DIRECTIONS FOR THIS TASK: Print the data below exactly, but only the lines from the one containing "Screen dimensions: 650x296" down to the one containing "Open the help", inclusive.

LISTED ENTRIES:
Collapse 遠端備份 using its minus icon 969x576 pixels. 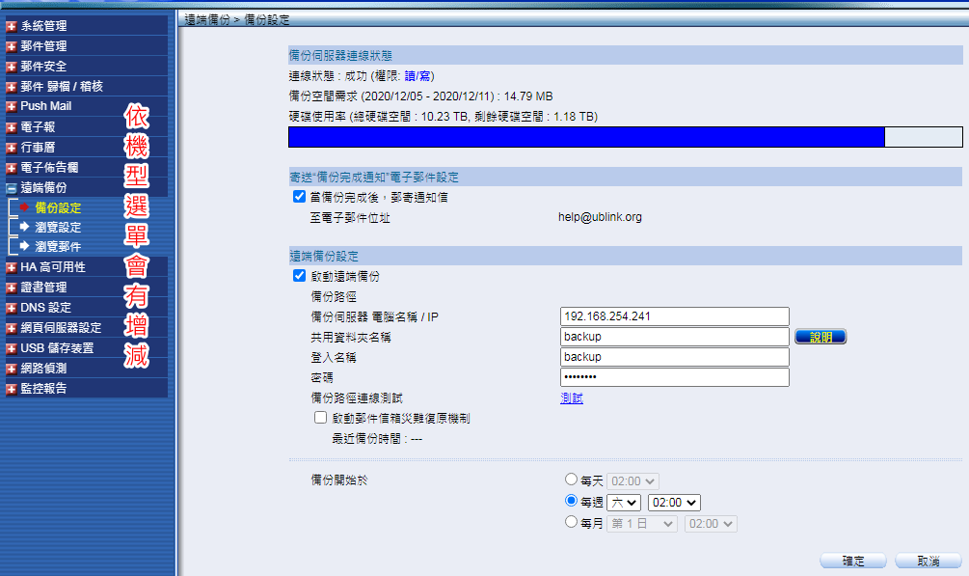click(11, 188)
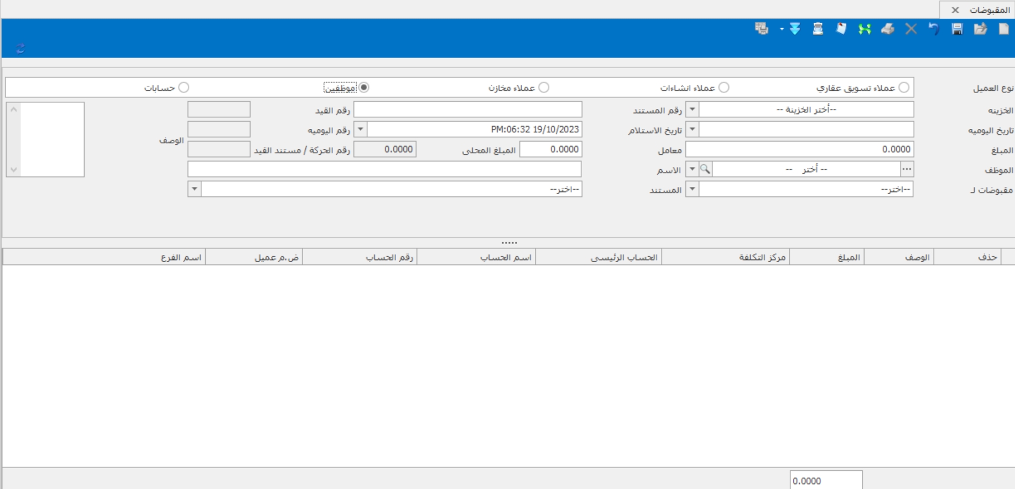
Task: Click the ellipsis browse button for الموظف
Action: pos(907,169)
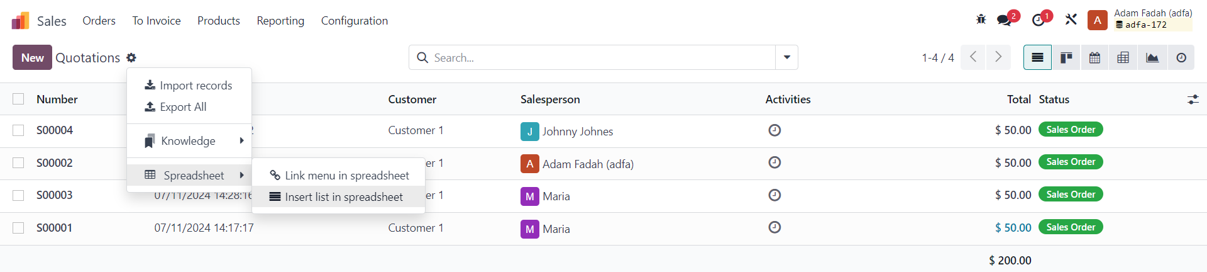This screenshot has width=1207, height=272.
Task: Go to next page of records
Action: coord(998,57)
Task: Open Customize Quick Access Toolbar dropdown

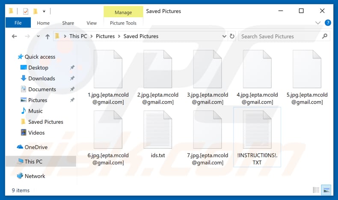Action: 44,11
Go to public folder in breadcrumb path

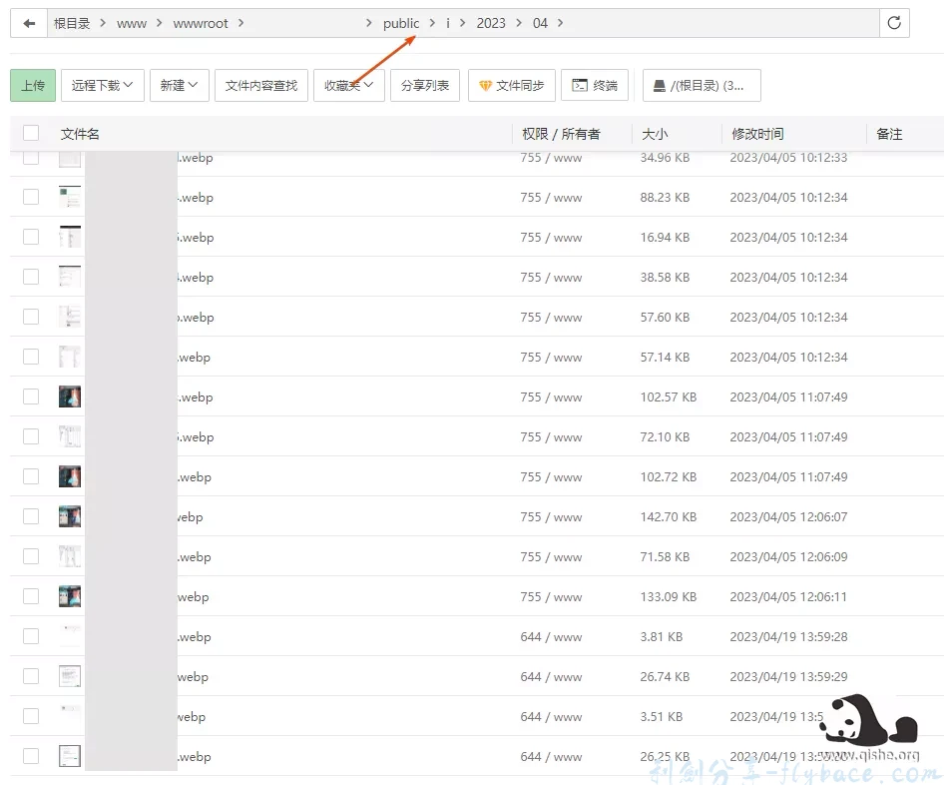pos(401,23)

---

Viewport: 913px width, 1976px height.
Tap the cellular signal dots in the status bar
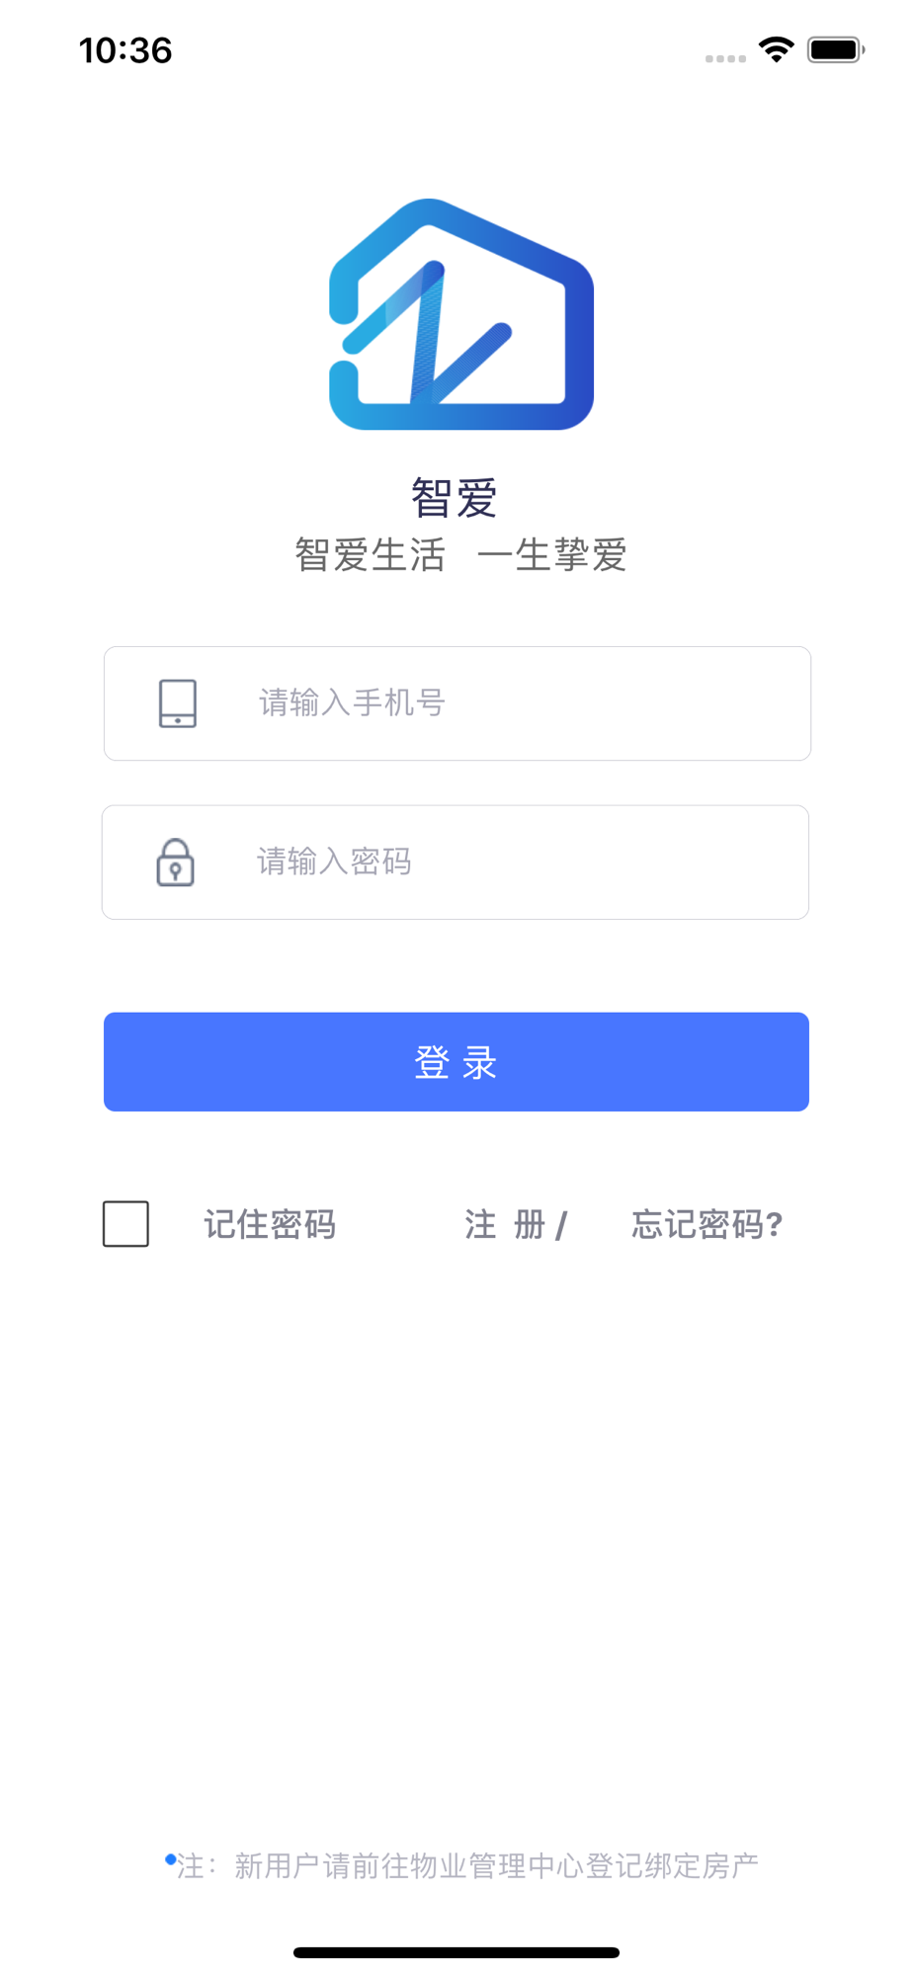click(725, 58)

...

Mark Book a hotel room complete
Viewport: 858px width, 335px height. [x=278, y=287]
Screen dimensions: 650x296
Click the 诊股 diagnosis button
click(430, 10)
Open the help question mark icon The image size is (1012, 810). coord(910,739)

RESULT OF THIS EXERCISE:
Screen dimensions: 650x296
Click the 诊股 diagnosis button
click(430, 10)
Open the help question mark icon The image size is (1012, 810). coord(910,739)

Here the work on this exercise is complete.